Makroökonomische und geopolitische (schlechte) Nachrichten überlagern aktuell die (guten) mikroökonomischen und Bottom-up-Nachrichten. Der Iran ist wieder zum wichtigsten Treiber der Finanzmärkte geworden, denn die Fed greift wieder ein. Während die USA möglicherweise durch ihren erstaunlichen Erfolg in Venezuela zu optimistisch wurde, könnte der Iran meiner Einschätzung nach durch die Widerstandsfähigkeit der Ukraine gegenüber Russland nach ermutigt worden sein. „Noch im März, April und Mai war die Tech-Story stark genug, um sich unbeeindruckt vom Iran-Krieg weiterzuentwickeln.

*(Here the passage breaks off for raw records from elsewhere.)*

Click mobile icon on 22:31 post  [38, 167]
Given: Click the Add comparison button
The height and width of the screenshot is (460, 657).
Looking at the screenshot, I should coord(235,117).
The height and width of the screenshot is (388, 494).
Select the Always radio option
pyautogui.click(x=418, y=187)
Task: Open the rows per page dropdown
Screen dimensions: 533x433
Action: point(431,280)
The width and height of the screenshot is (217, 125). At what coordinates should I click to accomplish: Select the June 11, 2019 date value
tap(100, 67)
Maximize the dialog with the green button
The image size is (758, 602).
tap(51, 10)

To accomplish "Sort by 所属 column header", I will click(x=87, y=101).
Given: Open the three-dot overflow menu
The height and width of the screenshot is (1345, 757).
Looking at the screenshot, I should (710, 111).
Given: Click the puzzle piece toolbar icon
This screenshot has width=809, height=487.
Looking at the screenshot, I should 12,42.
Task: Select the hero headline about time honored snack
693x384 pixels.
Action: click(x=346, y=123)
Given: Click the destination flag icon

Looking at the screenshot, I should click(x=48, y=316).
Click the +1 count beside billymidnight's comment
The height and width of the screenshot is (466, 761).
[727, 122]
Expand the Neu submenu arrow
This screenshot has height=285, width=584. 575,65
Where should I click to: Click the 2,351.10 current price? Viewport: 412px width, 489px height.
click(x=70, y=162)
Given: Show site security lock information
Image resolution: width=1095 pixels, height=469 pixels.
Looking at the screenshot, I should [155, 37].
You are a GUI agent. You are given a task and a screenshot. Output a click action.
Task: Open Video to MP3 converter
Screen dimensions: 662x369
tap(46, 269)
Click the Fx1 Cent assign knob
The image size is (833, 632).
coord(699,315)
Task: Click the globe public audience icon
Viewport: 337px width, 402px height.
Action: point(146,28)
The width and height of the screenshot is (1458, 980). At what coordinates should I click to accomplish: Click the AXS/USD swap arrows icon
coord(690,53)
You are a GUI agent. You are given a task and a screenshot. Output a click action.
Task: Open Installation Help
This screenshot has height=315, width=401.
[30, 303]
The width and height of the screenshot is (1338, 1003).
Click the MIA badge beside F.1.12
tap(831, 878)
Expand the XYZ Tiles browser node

Mittlerweile lässt diese sich jedoch leicht vom Iran-Krieg „anstecken“, vor allem da die Tech-Story inzwischen ausgereifter und besser bewertet ist. Trotz äußerst positiver Umsätze und Gewinne konnten die großen Namen im Hard-Tech-Bereich keine boomenden Aktienkurse verzeichnen. Wir sind vorerst von einer Aktienmentalität des Prinzips „unschuldig, bis das Gegenteil bewiesen ist“ zu einem Prinzip „schuldig, bis das Gegenteil bewiesen ist“ übergegangen“, kommentiert Stephen Li Jen, CEO von Eurizon SLJ Capital. Es bleibt abzuwarten, wie lange das anhält, denn die Gewinne sind nach wie vor außerordentlich stark. Angesichts der Nachrichten aus dem Iran brauchen Anleger möglicherweise einen Vorwand zum Kauf.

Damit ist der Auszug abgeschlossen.